L’idée de recourir aux gacacas pour vider le lourd contentieux du génocide est née de débats tenus à la  présidence de la République rwandaise de mai 1998 à mars 1999. Ce petit pays comptait alors autour de 120.000 détenus poursuivis pour génocide qu’il fallait nourrir, habiller et soigner. Les « chambres spécialisées » qui avaient été mises en place dans les tribunaux de première instance étaient totalement débordées. A leur rythme, ces chambres auraient eu besoin de 100 ans pour juger les 120.000 dossiers, selon le ministère de la Justice. Sans oublier que d’autres suspects étaient encore libres au Rwanda ou à l’étranger.

 

Il fallait impérativement « penser à un autre système qui permettrait de rendre justice dans un délai raisonnable », écrit dans un rapport le Service national des juridictions gacacas (SNJG).

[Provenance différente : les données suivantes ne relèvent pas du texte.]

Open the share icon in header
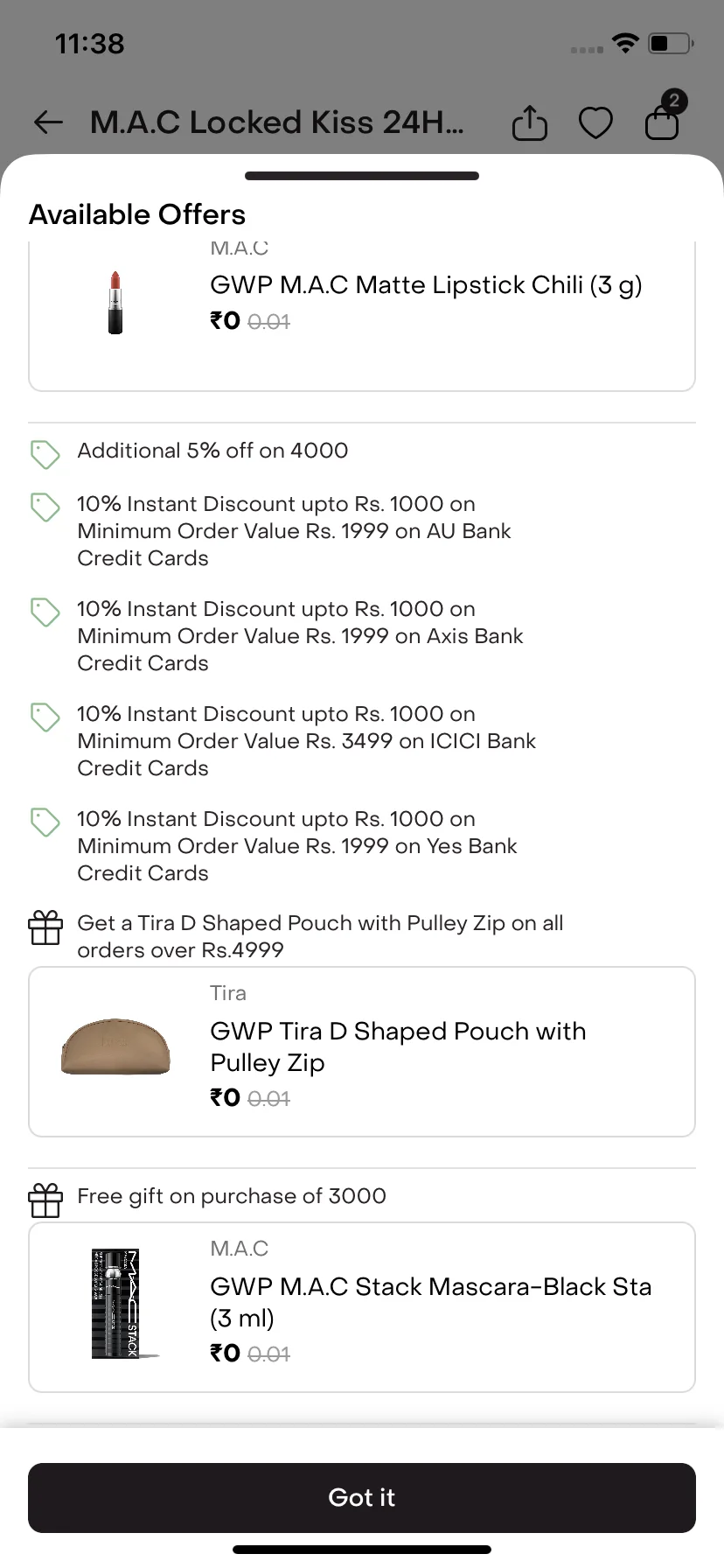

Après plusieurs débats et consultations, la loi organique portant création des gacacas fut promulguée en 2001. Inspiré des anciennes assemblées villageoises lors desquelles les sages réglaient les différends, assis sur le gazon, le système repose sur trois principes directeurs de base : la catégorisation des auteurs présumés du génocide, la participation de la population et la procédure d’aveux, de plaidoyer de culpabilité et de repentir. De nombreuses critiques, surtout de la part des organisations de défense des droits de l’homme, s’élevèrent alors contre ce système auquel ils reprochaient – et reprochent encore- de ne pas avoir prévu d’assistance juridique pour les accusés. Les autorités rwandaises rétorquèrent qu’il n’y avait pas meilleur avocat que la population appelée à participer aux débats, à témoigner à charge ou à décharge, et à donner des avis.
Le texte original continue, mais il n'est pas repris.